-- Begin --

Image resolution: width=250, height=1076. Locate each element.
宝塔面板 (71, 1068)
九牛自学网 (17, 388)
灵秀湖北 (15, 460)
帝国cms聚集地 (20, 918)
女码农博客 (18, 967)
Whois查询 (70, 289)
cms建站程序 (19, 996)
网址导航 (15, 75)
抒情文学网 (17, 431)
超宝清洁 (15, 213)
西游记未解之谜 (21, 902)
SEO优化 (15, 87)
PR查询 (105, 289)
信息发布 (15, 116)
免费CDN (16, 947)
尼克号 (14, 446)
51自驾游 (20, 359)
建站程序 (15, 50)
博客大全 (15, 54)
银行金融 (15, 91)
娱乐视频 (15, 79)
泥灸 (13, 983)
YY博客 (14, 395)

-- End --

### WHAT THE TASK ASKS
Copy every one of the lines above word for word, without changing anything.

### RESPONSE
Image resolution: width=250, height=1076. Locate each element.
宝塔面板 (71, 1068)
九牛自学网 (17, 388)
灵秀湖北 (15, 460)
帝国cms聚集地 (20, 918)
女码农博客 (18, 967)
Whois查询 (70, 289)
cms建站程序 (19, 996)
网址导航 (15, 75)
抒情文学网 (17, 431)
超宝清洁 (15, 213)
西游记未解之谜 (21, 902)
SEO优化 (15, 87)
PR查询 (105, 289)
信息发布 (15, 116)
免费CDN (16, 947)
尼克号 (14, 446)
51自驾游 (20, 359)
建站程序 (15, 50)
博客大全 (15, 54)
银行金融 (15, 91)
娱乐视频 (15, 79)
泥灸 (13, 983)
YY博客 (14, 395)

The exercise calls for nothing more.